Magnetic Resonance Imaging
|October 29, 2021
Summary
This study developed an automated method for brain tumour segmentation using a 3D U-net model. The approach achieved high accuracy on post-operative MRI scans, aiding in clinical treatment planning.
Area of Science:
- Medical imaging analysis
- Artificial intelligence in oncology
- Neurosurgery
Background:
- Automated brain tumour segmentation from post-operative images is crucial but challenging.
- Accurate segmentation of tumour subregions is vital for effective treatment planning and monitoring.
Purpose of the Study:
- To develop and evaluate an automated method for segmenting brain tumour subregions from multimodal post-operative MRI scans.
- To improve the accuracy and robustness of brain tumour segmentation models, particularly for small datasets.
Main Methods:
- A 3D densely-connected U-net model was developed for brain tumour segmentation.

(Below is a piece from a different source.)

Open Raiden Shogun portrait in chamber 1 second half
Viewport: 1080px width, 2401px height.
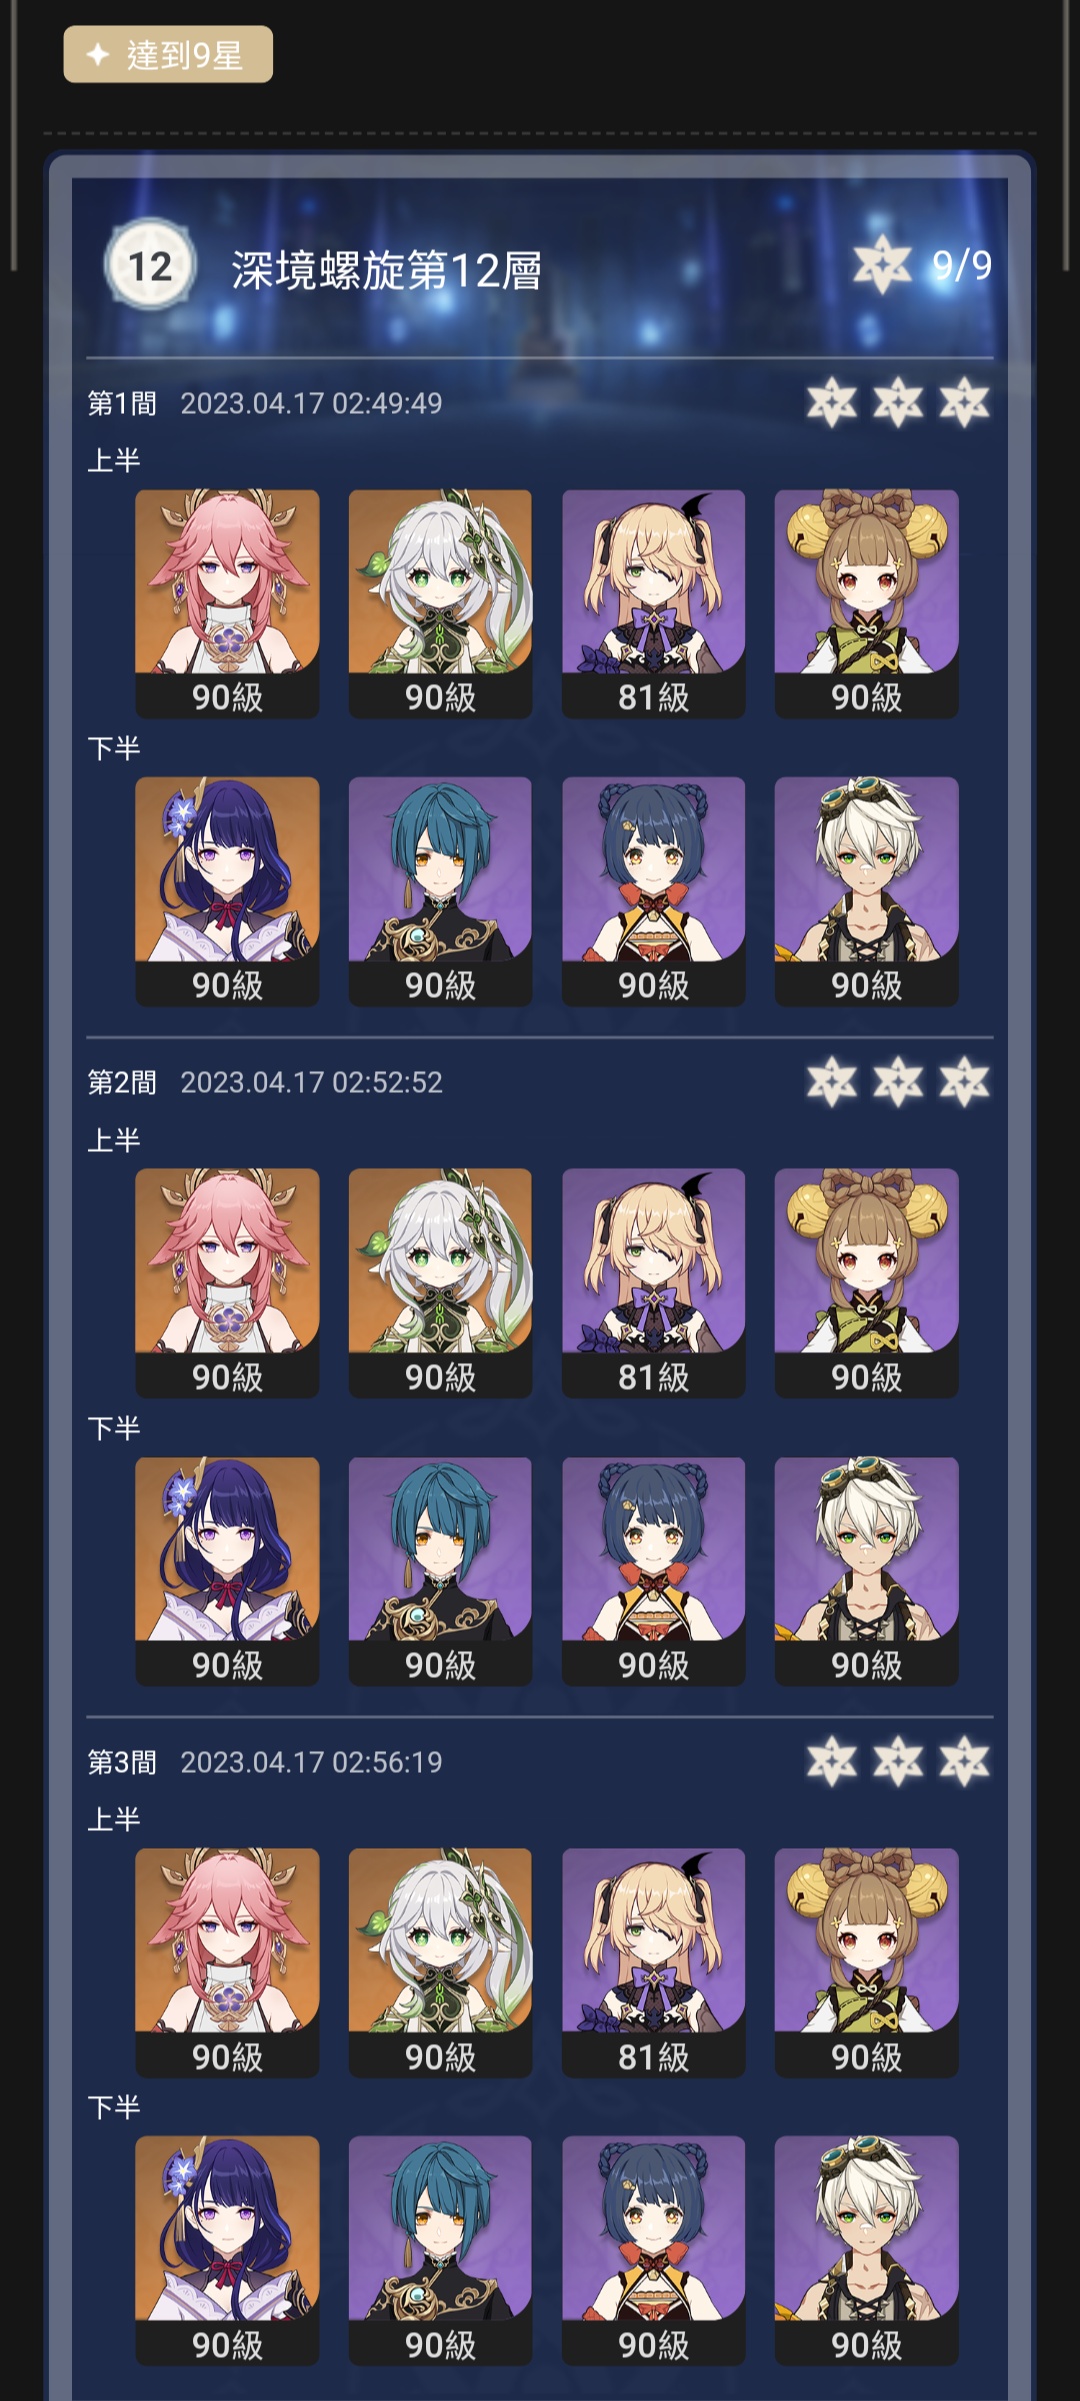[227, 891]
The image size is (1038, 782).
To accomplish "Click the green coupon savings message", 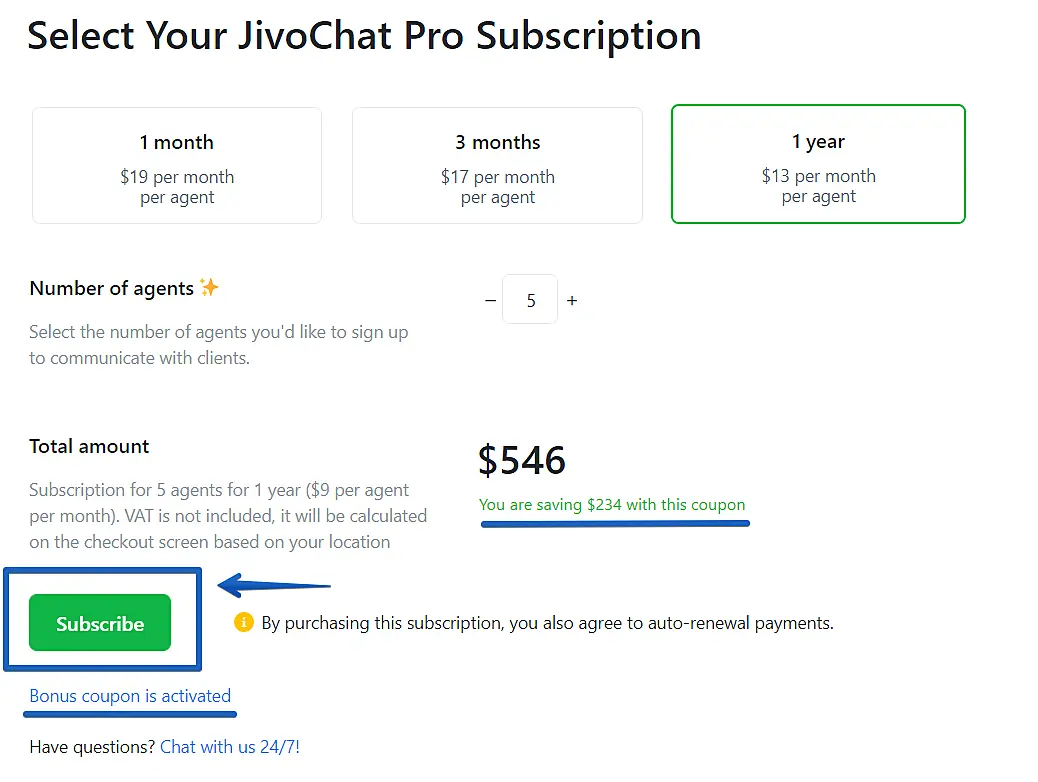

- Transfer learning was employed, initially training on the BraTS dataset and then fine-tuning on a local dataset of post-operative scans.
- Ensemble learning was utilized to combine model outputs for enhanced accuracy and robustness.
Main Results:
- The model achieved high Dice Scores on the BraTS dataset (0.90 for whole tumour, 0.83 for tumour core, 0.78 for enhancing tumour).
- Despite a small local dataset, the final model demonstrated strong performance with Dice Scores of 0.83 (whole tumour), 0.77 (tumour core), and 0.60 (enhancing core).
Conclusions:
- The developed automated segmentation method shows significant potential for clinical application in post-operative brain tumour analysis.
- Transfer learning and ensemble techniques enable effective brain tumour segmentation even with limited post-operative data.